*SUPPLIED RECORDS*
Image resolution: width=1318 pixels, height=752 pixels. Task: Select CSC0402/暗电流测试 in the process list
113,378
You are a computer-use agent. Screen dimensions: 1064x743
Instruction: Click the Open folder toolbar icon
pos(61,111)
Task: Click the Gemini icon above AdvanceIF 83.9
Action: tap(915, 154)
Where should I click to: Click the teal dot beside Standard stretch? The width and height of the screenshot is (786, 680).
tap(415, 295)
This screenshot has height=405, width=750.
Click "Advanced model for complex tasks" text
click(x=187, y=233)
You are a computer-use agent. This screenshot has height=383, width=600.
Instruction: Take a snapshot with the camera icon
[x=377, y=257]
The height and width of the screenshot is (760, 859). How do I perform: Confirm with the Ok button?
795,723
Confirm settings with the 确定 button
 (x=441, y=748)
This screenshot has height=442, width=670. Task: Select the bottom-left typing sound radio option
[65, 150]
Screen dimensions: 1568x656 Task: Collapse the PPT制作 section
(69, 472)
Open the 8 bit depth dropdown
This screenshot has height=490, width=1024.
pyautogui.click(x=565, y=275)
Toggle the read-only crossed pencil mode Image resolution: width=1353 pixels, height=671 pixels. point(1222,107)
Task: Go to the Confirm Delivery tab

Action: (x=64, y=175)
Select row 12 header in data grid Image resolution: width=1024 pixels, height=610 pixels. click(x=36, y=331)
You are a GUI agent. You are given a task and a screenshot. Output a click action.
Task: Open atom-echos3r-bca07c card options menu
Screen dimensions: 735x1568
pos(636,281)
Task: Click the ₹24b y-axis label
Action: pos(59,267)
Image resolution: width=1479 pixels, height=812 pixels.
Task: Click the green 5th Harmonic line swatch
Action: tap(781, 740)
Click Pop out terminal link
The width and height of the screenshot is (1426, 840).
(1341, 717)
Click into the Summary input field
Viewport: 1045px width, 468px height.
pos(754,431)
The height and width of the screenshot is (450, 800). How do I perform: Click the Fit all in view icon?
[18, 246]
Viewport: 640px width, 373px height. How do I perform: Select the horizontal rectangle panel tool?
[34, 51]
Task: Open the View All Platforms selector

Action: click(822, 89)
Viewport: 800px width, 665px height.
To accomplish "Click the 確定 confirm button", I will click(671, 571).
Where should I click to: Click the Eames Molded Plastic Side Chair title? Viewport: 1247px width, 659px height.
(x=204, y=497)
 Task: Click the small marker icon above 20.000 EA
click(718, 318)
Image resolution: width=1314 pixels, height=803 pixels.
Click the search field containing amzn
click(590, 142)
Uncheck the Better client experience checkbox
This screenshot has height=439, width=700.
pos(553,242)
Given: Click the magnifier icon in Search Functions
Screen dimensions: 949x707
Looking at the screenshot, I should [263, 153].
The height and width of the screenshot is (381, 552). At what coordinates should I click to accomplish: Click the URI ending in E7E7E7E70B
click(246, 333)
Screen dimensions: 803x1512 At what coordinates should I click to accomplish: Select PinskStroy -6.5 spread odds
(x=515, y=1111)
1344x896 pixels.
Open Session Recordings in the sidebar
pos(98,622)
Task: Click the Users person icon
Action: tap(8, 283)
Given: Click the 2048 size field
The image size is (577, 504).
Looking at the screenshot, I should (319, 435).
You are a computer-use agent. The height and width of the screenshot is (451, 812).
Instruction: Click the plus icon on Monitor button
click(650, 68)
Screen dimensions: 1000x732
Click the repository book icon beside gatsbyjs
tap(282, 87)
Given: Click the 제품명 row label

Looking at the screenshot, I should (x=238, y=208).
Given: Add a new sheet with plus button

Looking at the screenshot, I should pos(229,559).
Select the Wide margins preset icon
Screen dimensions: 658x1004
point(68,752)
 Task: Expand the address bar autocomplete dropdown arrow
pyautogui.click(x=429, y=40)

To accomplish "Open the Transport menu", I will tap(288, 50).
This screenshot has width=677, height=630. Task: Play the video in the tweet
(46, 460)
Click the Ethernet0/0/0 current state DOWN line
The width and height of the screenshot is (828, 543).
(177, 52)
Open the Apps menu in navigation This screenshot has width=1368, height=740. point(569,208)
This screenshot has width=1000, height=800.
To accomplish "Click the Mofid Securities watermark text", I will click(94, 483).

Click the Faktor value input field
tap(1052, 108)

*EXERCISE GOAL*
A faithful, word-for-word transcript of the material above is the required answer.

*OUTPUT FOR THIS EXERCISE*
Image resolution: width=1318 pixels, height=752 pixels. Task: Select CSC0402/暗电流测试 in the process list
113,378
You are a computer-use agent. Screen dimensions: 1064x743
Instruction: Click the Open folder toolbar icon
pos(61,111)
Task: Click the Gemini icon above AdvanceIF 83.9
Action: tap(915, 154)
Where should I click to: Click the teal dot beside Standard stretch? The width and height of the screenshot is (786, 680).
tap(415, 295)
This screenshot has height=405, width=750.
Click "Advanced model for complex tasks" text
click(x=187, y=233)
You are a computer-use agent. This screenshot has height=383, width=600.
Instruction: Take a snapshot with the camera icon
[x=377, y=257]
The height and width of the screenshot is (760, 859). How do I perform: Confirm with the Ok button?
795,723
Confirm settings with the 确定 button
 (x=441, y=748)
This screenshot has height=442, width=670. Task: Select the bottom-left typing sound radio option
[65, 150]
Screen dimensions: 1568x656 Task: Collapse the PPT制作 section
(69, 472)
Open the 8 bit depth dropdown
This screenshot has height=490, width=1024.
pyautogui.click(x=565, y=275)
Toggle the read-only crossed pencil mode Image resolution: width=1353 pixels, height=671 pixels. point(1222,107)
Task: Go to the Confirm Delivery tab

Action: (x=64, y=175)
Select row 12 header in data grid Image resolution: width=1024 pixels, height=610 pixels. click(x=36, y=331)
You are a GUI agent. You are given a task and a screenshot. Output a click action.
Task: Open atom-echos3r-bca07c card options menu
Screen dimensions: 735x1568
pos(636,281)
Task: Click the ₹24b y-axis label
Action: pos(59,267)
Image resolution: width=1479 pixels, height=812 pixels.
Task: Click the green 5th Harmonic line swatch
Action: tap(781, 740)
Click Pop out terminal link
The width and height of the screenshot is (1426, 840).
(1341, 717)
Click into the Summary input field
Viewport: 1045px width, 468px height.
pos(754,431)
The height and width of the screenshot is (450, 800). How do I perform: Click the Fit all in view icon?
[18, 246]
Viewport: 640px width, 373px height. How do I perform: Select the horizontal rectangle panel tool?
[34, 51]
Task: Open the View All Platforms selector

Action: click(822, 89)
Viewport: 800px width, 665px height.
To accomplish "Click the 確定 confirm button", I will click(671, 571).
Where should I click to: Click the Eames Molded Plastic Side Chair title? Viewport: 1247px width, 659px height.
(x=204, y=497)
 Task: Click the small marker icon above 20.000 EA
click(718, 318)
Image resolution: width=1314 pixels, height=803 pixels.
Click the search field containing amzn
click(590, 142)
Uncheck the Better client experience checkbox
This screenshot has height=439, width=700.
pos(553,242)
Given: Click the magnifier icon in Search Functions
Screen dimensions: 949x707
Looking at the screenshot, I should [263, 153].
The height and width of the screenshot is (381, 552). At what coordinates should I click to accomplish: Click the URI ending in E7E7E7E70B
click(246, 333)
Screen dimensions: 803x1512 At what coordinates should I click to accomplish: Select PinskStroy -6.5 spread odds
(x=515, y=1111)
1344x896 pixels.
Open Session Recordings in the sidebar
pos(98,622)
Task: Click the Users person icon
Action: tap(8, 283)
Given: Click the 2048 size field
The image size is (577, 504).
Looking at the screenshot, I should (319, 435).
You are a computer-use agent. The height and width of the screenshot is (451, 812).
Instruction: Click the plus icon on Monitor button
click(650, 68)
Screen dimensions: 1000x732
Click the repository book icon beside gatsbyjs
tap(282, 87)
Given: Click the 제품명 row label

Looking at the screenshot, I should (x=238, y=208).
Given: Add a new sheet with plus button

Looking at the screenshot, I should pos(229,559).
Select the Wide margins preset icon
Screen dimensions: 658x1004
point(68,752)
 Task: Expand the address bar autocomplete dropdown arrow
pyautogui.click(x=429, y=40)

To accomplish "Open the Transport menu", I will tap(288, 50).
This screenshot has width=677, height=630. Task: Play the video in the tweet
(46, 460)
Click the Ethernet0/0/0 current state DOWN line
The width and height of the screenshot is (828, 543).
(177, 52)
Open the Apps menu in navigation This screenshot has width=1368, height=740. point(569,208)
This screenshot has width=1000, height=800.
To accomplish "Click the Mofid Securities watermark text", I will click(94, 483).

Click the Faktor value input field
tap(1052, 108)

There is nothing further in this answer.